Karadeniz hamsisinin, bu yıl oldukça bol olduğunu söyleyen Daşcı, “Kış, balığın en lezzetli olduğu mevsimdir. Balık, karla birlikte yağlandığı için şu an tam tüketme zamanı. Fakat ne yazık ki birkaç yıldır bazı balık türleri tezgâhlarımıza daha az geliyor. Eskiden tezgâhıma kalkan balığını adeta dökerdim. Müşteri kendi alıyordu. Şimdi tezgâhlarda eskisi gibi kalkan balığı gören var mı hiç? Kesinlikle balık çeşitliliği geçtiğimiz yıllarda daha boldu” şeklinde konuştu.

“Geçen yıla kıyasla 15-20 TL fark var”

Kızılay’ın Sakarya Caddesi’nde 50 yıldır balıkçılıkla uğraşan esnaf Mehmet Duman ise, şöyle konuştu: “Bu yıl hamsi bolluğu yaşıyoruz. Ama aynı çeşitlilik ve bolluğu diğer balıklarda göremiyoruz. Bunun sebebini bilinçsiz avlanmaya bağlıyorum. Bu durum fiyatlara da yansıyor. Örneğin bu yıl hamsi bol ama kilosu 40 TL. Fiyatları geçen yılla kıyasladığımızda, 15-20 TL fark var. Korona virüsün başlamasıyla birlikte, insanlar daha sağlıklı beslenmeye yöneldi ve bağışıklık sistemini güçlendiren besinlerin tüketimi de önem kazandı. Bunların başında Omega-3 deposu olan balık geliyor. Haftada en az iki kere balık tüketmek gerekiyor.”

“Bilinçsiz ve yanlış avlanma balık çeşitliliğini yok ediyor”

Yanlış avlanmanın balık çeşitliliğini yok ettiğini vurgulayan balıkçı esnafı Duman, “Son zamanlarda balık çeşitliliğinde yaşanan azalma hem bizlerin, hem de vatandaşın dikkatini çekiyor. Buna sebep olan şeylerden biri trol avcılığı. Bilmeyenler için açmak gerekirse, gemi ve yelkenli tekneler aracılığı ile üzerinde kurşun ve mantar bulunan, deniz canlılarını avlamaya yarayan av aracıdır. Özellikle dip trol ağları denizin dibinde yaşayan canlıları süpürür gibi, yakalayarak ağa hapsettiği ve dipteki yaşam alanlarını bozduğu için, gelecek nesillerin devamlılığını çok büyük oranda etkiler.
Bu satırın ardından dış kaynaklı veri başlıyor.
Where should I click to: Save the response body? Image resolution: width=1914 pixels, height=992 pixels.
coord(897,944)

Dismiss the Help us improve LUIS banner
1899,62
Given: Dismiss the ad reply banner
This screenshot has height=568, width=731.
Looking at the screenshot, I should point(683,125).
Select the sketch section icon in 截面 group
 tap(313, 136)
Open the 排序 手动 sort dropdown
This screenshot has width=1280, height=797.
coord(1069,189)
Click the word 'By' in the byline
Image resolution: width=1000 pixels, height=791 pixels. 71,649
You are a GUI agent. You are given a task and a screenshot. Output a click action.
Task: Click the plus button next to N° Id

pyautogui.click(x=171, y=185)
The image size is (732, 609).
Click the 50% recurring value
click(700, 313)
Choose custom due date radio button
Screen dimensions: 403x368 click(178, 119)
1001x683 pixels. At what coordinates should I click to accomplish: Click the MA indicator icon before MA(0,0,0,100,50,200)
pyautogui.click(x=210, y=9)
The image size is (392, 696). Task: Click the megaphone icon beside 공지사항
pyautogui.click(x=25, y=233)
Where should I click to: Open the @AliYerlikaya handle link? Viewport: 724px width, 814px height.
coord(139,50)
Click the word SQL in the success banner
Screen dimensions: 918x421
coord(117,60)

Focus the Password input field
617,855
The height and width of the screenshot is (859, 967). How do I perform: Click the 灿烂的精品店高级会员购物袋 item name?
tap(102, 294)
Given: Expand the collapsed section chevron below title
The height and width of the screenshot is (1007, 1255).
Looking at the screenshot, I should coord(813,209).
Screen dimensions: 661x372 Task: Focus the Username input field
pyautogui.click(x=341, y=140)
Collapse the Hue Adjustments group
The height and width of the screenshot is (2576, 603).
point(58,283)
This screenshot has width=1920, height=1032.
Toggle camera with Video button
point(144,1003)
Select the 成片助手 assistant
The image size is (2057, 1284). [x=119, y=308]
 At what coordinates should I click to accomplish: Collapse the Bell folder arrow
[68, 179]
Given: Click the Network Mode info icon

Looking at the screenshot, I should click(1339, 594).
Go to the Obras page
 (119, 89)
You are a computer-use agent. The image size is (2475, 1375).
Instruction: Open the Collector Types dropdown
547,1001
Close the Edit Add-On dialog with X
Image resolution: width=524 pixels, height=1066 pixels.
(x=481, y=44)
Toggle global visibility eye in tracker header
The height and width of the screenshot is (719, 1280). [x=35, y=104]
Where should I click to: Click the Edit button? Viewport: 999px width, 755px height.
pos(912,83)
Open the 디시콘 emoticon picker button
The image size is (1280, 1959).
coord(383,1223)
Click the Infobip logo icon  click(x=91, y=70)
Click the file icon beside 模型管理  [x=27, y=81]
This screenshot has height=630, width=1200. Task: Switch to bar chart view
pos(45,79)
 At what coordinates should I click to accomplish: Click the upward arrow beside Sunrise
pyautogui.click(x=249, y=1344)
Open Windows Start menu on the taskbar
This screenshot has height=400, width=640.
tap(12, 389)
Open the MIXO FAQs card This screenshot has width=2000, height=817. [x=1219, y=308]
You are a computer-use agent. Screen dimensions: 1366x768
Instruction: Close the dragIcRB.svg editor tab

Trol, havyarı, balığın yumurtasını, yuvasını ve denizde ne kadar ufak ve sürü balık varsa yok ediyor. Trol, balık üreme alanlarının yok olmasına ve çok ciddi ekonomik kayba yol açıyor. Tezgâhımızda eskiden 50, 60 çeşit balık bulurduk. Şu anda tezgâha çiftlik balığı dolduruyoruz, sadece 5-6 çeşit deniz balığı koyabiliyoruz. Örneğin, denizlerimizde ‘’Patlıcan Balığı’’ olarak adlandıran bir balık vardır. Bunu çoğu kişi bilmez, patlıcan balığı denizin filtresidir. Denizi temizleyen tek canlı patlıcan balığıdır” diye konuştu.

Taze balığı anlamanın püf noktalarını da dile getiren balıkçı esnafı Duman, şunları dile getirdi: “Taze balık kendini renginden ele verir. Pırıl pırıl parlar, balığın derisi gergin ve parlak olur. Aynı şekilde gözlerinden de anlayabiliriz. Balığın gözleri parlak ve dışa bombeli olur. Taze balığa parmakla dokununca meydana gelen çukurluk anında düzelir. Oysa bayat balıklarda bu iz kalır. Taze balığın solungaçları canlı kırmızı renktedir. Balık bayatladıkça bu renk değişir.”